European Journal of Physics
- Discipline: Physics
- Language: English
- Edited by: Mojca Čepič

Publication details
- History: 1980–present
- Publisher: IOP Publishing (UK)
- Frequency: 6
- Open access: Hybrid
- Impact factor: 0.9 (2025)

Standard abbreviations
- ISO 4: Eur. J. Phys.

Indexing
- ISSN: 0143-0807 (print) 1361-6404 (web)

Links
- Journal homepage;

= European Journal of Physics =

The European Journal of Physics is a peer-reviewed, scientific journal dedicated to maintaining and improving the standard of physics education in higher education. The journal, published since 1980, is now published by IOP Publishing on behalf of the European Physical Society. The current editor-in-chief is Mojca Čepič of the Ljubljana University, Slovenia.

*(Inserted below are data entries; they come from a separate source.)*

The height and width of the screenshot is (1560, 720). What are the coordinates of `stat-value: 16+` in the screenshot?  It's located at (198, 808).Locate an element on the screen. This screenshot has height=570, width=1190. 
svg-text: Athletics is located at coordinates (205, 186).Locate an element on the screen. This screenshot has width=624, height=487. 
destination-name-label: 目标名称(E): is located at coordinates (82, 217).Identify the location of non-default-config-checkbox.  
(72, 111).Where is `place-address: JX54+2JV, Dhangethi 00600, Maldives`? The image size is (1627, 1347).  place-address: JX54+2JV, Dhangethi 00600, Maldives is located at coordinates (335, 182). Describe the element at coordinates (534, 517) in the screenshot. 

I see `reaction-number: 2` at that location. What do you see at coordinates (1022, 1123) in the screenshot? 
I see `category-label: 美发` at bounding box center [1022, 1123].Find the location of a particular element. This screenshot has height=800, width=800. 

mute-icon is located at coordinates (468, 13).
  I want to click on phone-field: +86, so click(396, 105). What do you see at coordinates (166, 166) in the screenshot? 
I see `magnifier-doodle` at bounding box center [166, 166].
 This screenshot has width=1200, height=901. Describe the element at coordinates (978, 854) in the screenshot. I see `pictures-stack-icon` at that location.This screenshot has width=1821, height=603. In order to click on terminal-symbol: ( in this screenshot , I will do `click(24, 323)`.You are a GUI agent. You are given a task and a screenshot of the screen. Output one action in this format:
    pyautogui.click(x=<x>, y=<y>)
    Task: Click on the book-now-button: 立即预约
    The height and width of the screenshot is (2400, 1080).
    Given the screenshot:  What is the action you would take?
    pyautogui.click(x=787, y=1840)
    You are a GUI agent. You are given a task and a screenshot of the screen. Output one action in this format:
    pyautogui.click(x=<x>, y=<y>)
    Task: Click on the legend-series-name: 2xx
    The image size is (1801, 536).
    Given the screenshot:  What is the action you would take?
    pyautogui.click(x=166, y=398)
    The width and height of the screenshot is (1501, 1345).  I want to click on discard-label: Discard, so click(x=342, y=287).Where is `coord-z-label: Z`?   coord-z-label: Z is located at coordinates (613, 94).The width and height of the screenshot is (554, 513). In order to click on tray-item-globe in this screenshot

It does not include original research in physics, but rather:
- Surveys of research at a level accessible to students
- Original insights into the derivation of results
- Descriptions of new laboratory exercises
- Scholarly or reflective articles at appropriate levels
- Descriptions of successful original student projects
- Discussions of the history and philosophy of physics.
- Reports of new developments in methods for teaching physics and in the physics curriculum.

The journal had an Impact factor of 0.9 for 2025, according to the Journal Citation Reports. It is indexed in Chemical Abstracts, Engineering Index/Ei Compendex, Web of Science, Inspec, Zentralblatt für Mathematik, and other services.